To invest in the Meta Platform, you need to believe that the company’s big bets on AI, digital advertising, and engagement with the platform will ultimately drive revenue and profits, despite the risks posed by rising costs, regulatory pressures, and execution challenges in speculative ventures like Metaverse. Yann LeCun’s announced departure, while symbolically important given his pivotal AI leadership, does not appear to meaningfully change the meta’s most immediate triggers (AI-driven advertising, engagement) or its biggest risks (increased costs, regulatory hurdles) in the short term. One related announcement is that Meta has selected Articul8 for its “AWS Startups: Building with Llama” program. It focuses on continued business value and industry use cases built on Meta’s open source Llama AI ecosystem. This highlights how Meta’s AI strategy is becoming increasingly integral to both external partnerships and platform innovation, supporting core growth catalysts around AI-powered personalization and advertising.

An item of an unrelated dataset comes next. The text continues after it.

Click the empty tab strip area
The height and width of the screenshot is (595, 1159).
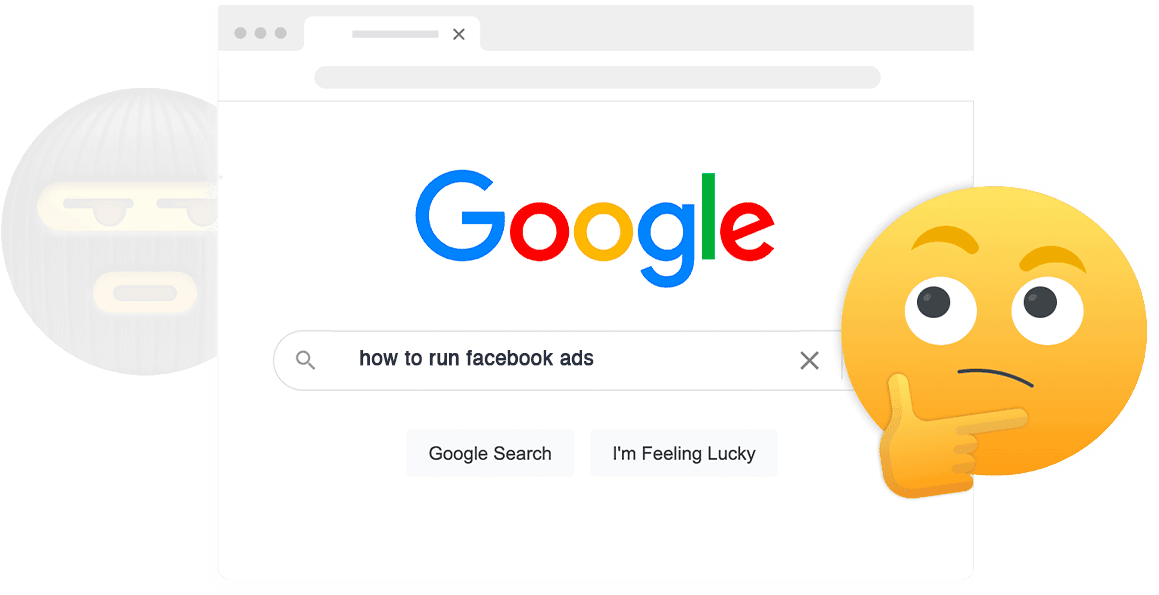tap(727, 28)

However, investors should also consider that even with a robust AI pipeline and strong user engagement, there is still a significant risk if the increased costs of advanced AI and data infrastructure outweigh returns, threatening margins and free cash flow over time…

Read the full story on Meta Platform (it’s free!)

Meta Platforms forecasts revenue of $275.9 billion and revenue of $92.1 billion by 2028. This assumes a 15.6% increase in expected annual revenue, increasing current revenue by $71.5 billion to $20.6 billion.

We reveal how Meta Platforms’ projections resulted in a fair value of $841.42, which is 42% higher than the current price.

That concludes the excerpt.